Gabe Kapler's rise: From Earth, Wind & Flour to the big leagues

PHILADELPHIA _ Gabe Kapler had already thrown away his first chance at college baseball when he grabbed the roof of his junior-college dugout and started doing pull-ups. Kapler, who morphed that season into a walking, talking fitness video, lowered himself against the dugout bench for a set of dips and then dropped to the ground and started counting push-ups.

Kapler was at Moorpark College, a junior college about 40 miles northwest of Los Angeles, in 1995 because he had gotten kicked out of Cal State Fullerton before the end of his first semester. He had no interest in attending class, which caused Fullerton's legendary baseball coach to no longer have interest in him. Augie Garrido yanked Kapler's scholarship and poured doubt on the baseball dreams he had held ever since he wore a satin Phillies jacket around his Southern California neighborhood.

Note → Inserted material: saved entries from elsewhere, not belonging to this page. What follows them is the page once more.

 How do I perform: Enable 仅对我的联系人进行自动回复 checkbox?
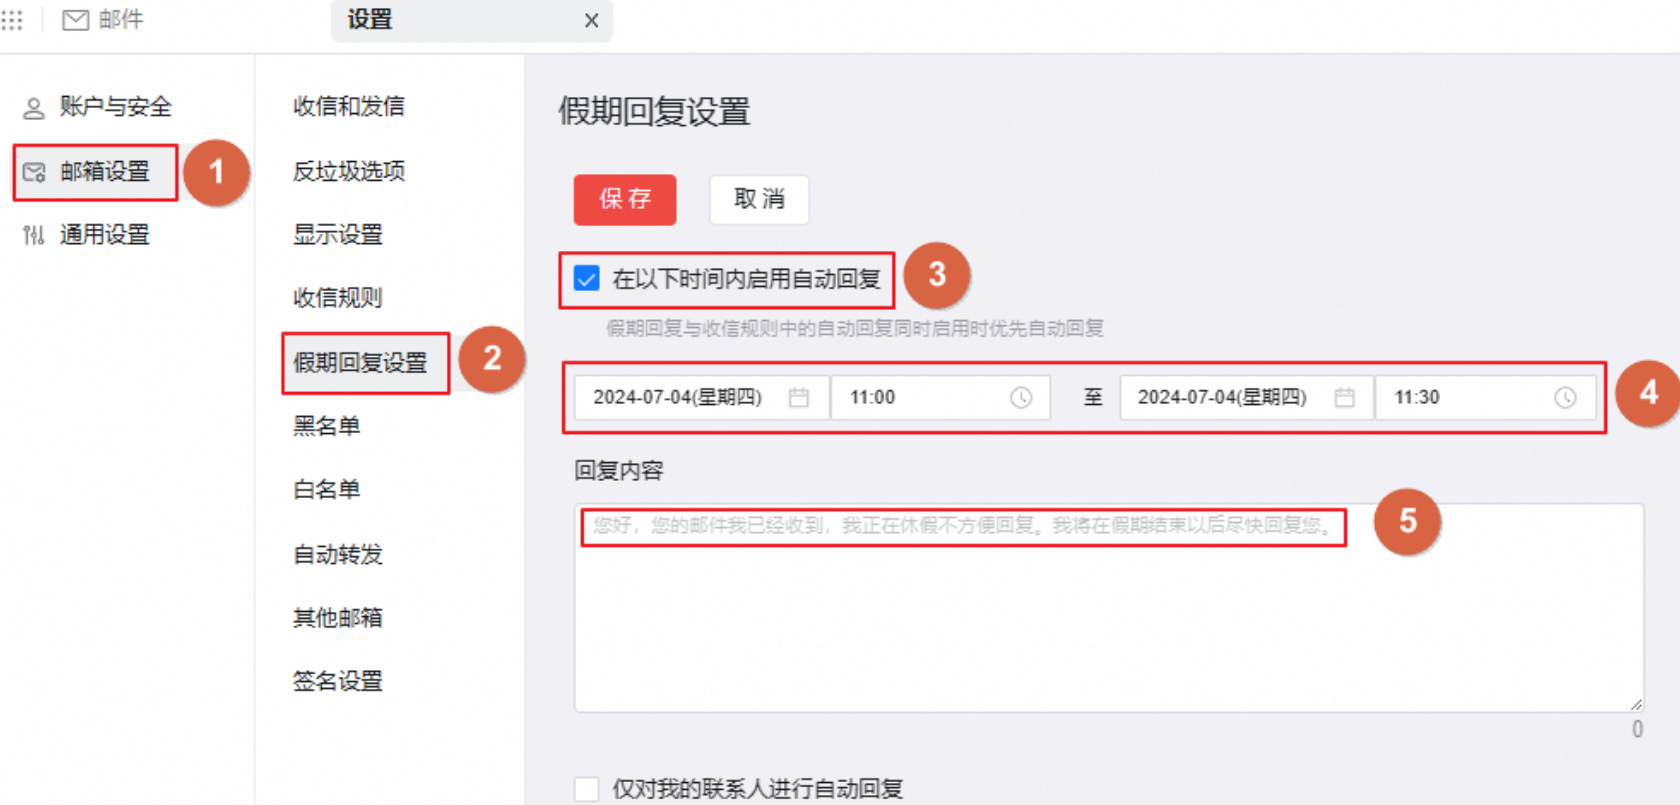pos(587,789)
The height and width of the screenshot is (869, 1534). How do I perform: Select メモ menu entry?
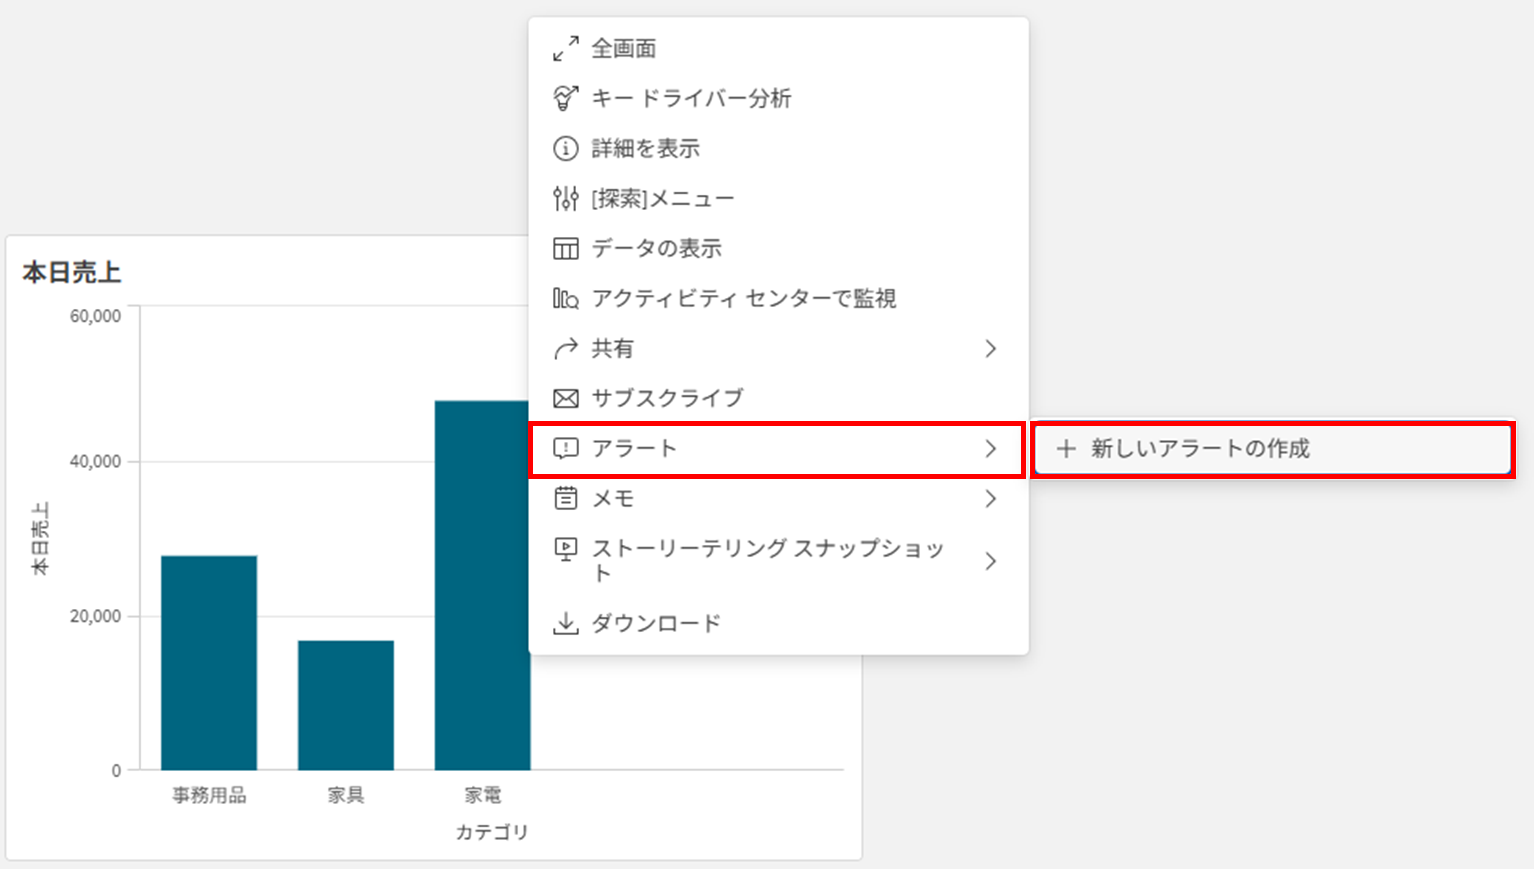pos(613,499)
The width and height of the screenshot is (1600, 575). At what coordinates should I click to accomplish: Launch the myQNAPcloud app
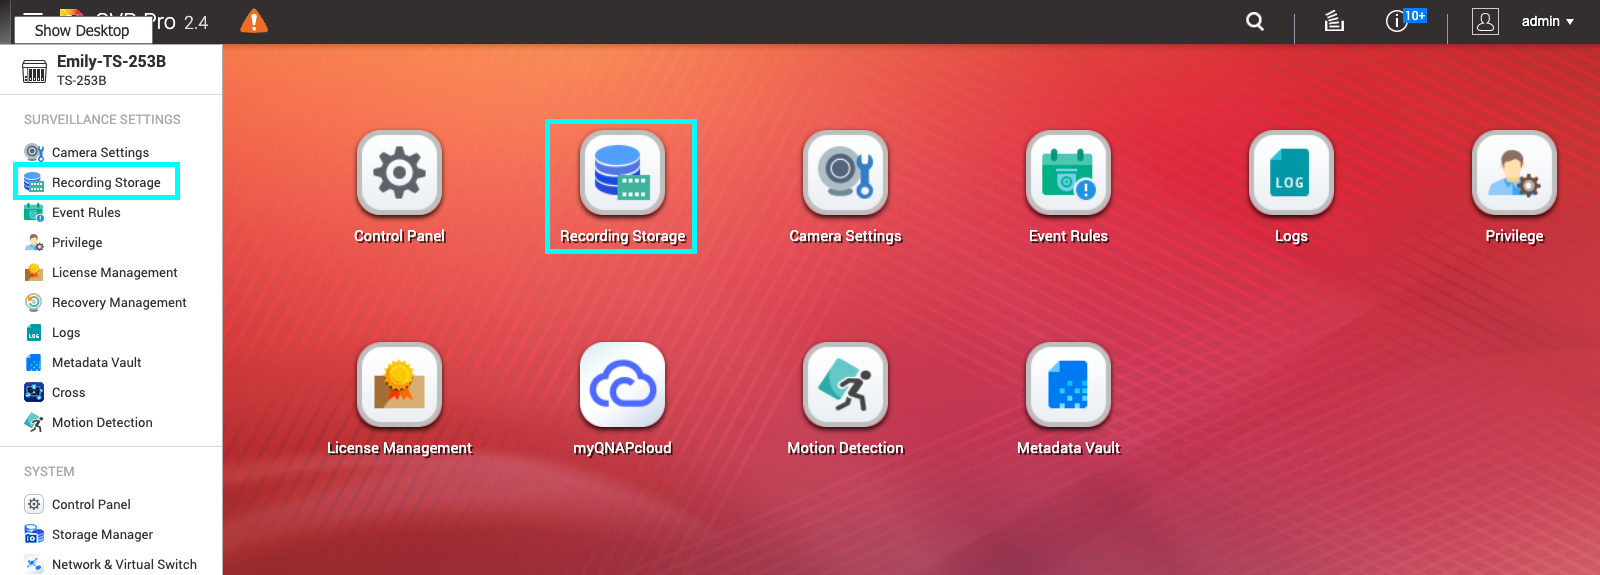(622, 385)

The embarrassment at Fullerton _ Kapler had to call home and explain to his working-class parents how he had squandered a near full-ride to college _ set the rest of Kapler's life in motion. His adolescence, Kapler said, ended in Garrido's office when the Fullerton coach told Kapler that he wasn't quite ready for college.

Kapler packed up his dorm room and drove home, spending the next eight months taking community-college courses and delivering pizzas. He altered his outlook _ finding the structure and discipline that launched a journey that returns him home to L.A. on Monday when he heads to Dodger Stadium as Phillies manager. And the first step of that journey came when he went to Moorpark seeking a chance.

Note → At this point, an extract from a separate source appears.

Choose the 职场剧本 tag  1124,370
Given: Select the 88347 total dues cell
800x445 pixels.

"My m.o. was that nobody is going to outwork me. Nobody is going to out-prepare me. Nobody is going to outhustle me," Kapler said. "You might be more talented. You might have a prettier swing. You might be more skilled. But I'm going to outwork you. I'm going to outhustle you."

He reprioritized his life and dedicated himself to baseball, setting his sights on being selected in the MLB draft. Kapler was determined to not repeat what had happened at Fullerton. No more drives home in the middle of the night to visit his girlfriend. No weeks of classes simply ignored. No one would work harder than Kapler, even if it meant using the time between innings to turn the dugout into his personal fitness center.

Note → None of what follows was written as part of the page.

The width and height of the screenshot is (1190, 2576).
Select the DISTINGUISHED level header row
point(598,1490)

"That was just Kap," said Pat Queenen, who played with Kapler on that 1995 Moorpark team. "Whether if he was in the gym or on the field, he was always working out. That dude was a friggin' health freak. We joke about it, some of the guys that I still talk to, as most of us in college are doing our own thing, farting around, chasing girls and parties, he was dedicated. He was a worker. He knew what he wanted to do. He worked his tail off."